White Lotus Conglomerate 

Preetha Krishna is the daughter-in-law of businessman and spiritual teacher Vijay Kumar Naidu, also known as 'Kalki Bhagawan'. Along with her husband, father-in-law and mother-in-law, she runs the White Lotus Conglomerate – an enterprise that includes real estate, property development, energy, media and sport. Preetha Krishna is co-founder and Vice Chairperson of White Lotus Conglomerate. In addition, she sits on the board of family businesses with names including Kosmik/Kosmic, Sacredbanyan, Transend, KPL, Bluewater, Golden Lotus, Goldenage, Chatrachaya, Yogi and Enlite. Many of these businesses exist only as mailing addresses. Preetha Krishna is a director of Kosmik Music and production company Kosmik Global Media, which owns the Bengaluru Bulls, a Pro Kabaddi League team.

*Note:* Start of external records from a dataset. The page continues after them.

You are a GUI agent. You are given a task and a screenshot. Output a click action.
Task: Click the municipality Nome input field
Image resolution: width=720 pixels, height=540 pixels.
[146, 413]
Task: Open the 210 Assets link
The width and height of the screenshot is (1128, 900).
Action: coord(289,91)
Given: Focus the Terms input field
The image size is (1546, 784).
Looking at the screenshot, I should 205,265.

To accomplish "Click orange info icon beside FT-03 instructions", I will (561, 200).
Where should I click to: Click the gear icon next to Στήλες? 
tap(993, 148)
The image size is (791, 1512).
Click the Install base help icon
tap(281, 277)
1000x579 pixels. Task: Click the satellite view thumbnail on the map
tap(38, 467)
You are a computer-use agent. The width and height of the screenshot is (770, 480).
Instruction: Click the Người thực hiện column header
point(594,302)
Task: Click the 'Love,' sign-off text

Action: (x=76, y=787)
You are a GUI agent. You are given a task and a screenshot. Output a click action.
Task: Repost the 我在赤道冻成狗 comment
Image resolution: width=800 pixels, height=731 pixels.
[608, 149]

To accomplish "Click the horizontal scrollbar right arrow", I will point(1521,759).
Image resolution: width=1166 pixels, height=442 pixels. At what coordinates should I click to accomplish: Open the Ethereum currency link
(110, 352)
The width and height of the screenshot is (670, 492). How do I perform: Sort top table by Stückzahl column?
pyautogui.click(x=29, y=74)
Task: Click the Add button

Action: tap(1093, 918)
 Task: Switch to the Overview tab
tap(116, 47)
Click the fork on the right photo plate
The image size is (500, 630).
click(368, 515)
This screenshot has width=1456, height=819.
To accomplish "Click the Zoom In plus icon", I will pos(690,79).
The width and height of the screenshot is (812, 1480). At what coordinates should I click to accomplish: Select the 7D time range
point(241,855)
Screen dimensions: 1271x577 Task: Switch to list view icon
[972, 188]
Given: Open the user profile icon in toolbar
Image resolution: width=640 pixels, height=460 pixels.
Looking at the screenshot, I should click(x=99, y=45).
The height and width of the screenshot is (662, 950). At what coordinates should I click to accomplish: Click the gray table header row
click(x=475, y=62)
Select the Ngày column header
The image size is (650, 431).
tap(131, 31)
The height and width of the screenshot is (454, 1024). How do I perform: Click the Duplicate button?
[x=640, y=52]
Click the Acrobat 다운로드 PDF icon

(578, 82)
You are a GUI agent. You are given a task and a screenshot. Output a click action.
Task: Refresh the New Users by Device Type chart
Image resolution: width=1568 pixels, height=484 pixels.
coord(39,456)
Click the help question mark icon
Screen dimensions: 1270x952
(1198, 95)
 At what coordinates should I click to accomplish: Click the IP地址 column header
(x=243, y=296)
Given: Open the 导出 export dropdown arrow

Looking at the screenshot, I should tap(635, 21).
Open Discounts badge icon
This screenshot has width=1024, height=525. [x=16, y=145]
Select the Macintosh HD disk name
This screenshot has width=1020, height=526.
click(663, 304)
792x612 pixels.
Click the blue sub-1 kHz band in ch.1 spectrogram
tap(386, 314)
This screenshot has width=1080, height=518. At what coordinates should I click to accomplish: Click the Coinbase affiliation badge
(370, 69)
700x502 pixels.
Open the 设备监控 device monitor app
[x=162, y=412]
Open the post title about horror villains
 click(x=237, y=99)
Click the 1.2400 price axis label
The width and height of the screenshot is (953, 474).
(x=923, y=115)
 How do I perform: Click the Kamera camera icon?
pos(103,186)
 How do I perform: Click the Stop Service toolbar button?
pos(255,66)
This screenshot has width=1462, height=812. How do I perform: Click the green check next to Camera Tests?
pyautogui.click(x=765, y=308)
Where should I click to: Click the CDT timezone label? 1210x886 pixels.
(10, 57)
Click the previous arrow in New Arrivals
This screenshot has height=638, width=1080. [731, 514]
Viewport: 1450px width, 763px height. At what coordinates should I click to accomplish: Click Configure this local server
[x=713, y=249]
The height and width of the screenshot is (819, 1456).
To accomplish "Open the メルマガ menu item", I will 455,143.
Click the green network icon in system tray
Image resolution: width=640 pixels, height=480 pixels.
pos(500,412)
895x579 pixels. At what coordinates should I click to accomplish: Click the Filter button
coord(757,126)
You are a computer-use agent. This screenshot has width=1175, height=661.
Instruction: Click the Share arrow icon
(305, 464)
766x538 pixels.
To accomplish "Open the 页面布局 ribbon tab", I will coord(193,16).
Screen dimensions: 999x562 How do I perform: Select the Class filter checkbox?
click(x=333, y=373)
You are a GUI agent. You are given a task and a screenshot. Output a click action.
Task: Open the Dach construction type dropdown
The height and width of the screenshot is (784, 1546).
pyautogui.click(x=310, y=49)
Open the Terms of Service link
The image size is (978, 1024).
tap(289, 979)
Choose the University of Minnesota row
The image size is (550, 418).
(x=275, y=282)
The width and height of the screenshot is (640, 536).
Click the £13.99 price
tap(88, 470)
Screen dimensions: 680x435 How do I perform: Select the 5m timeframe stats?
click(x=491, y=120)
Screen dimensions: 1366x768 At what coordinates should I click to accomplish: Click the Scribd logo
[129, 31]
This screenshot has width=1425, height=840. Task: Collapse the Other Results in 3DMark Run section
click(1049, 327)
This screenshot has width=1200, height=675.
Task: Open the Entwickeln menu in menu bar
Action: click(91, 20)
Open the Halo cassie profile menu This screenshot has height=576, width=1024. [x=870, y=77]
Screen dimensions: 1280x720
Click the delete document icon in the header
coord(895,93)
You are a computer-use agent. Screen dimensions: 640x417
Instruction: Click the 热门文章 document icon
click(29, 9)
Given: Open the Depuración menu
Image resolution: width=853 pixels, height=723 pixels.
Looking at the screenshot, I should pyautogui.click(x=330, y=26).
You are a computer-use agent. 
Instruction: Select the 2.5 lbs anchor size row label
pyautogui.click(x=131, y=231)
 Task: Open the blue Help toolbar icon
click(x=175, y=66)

The White Lotus Investment Group is based in Dubai, and has invested in The Pinnacle tower in Nairobi, the tallest in Africa, which is currently under construction. The Pinnacle is a joint venture between White Lotus, Jabavu Village and the Hass Petroleum Group. Between them, the White Lotus and Hass organisations are investing about US$200 million in the Pinnacle project. However, as of September 2019, construction of the Pinnacle had stalled. During 2019, the White Lotus Projects group was found to be in contempt of court for proceeding with the Pinnacle project in violation of two court orders issued in 2017.

The White Lotus Group owns the 1930s Redick Tower building in Lincoln, Nebraska which, after a $7 million re-development, it re-opened in 2010 as the Hotel Deco XV. The group has offices in Chicago and Omaha, Nebraska.

Income tax raids 

In October 2019, the Income Tax Department raided about 40 premises associated with the White Lotus Conglomerate. During the raid, the department confiscated cash and gold approximately worth $12 Million USD and unaccounted cash receipts for the amount of $55 Million USD from the fiscal years 2014 and 2015 onwards, according to the Indian Ministry of Finance. The investigation is in progress. Preetha and her husband were questioned by the Income Tax Department. Krishna also runs several companies that are into real estate, construction, publishing and micro-finance.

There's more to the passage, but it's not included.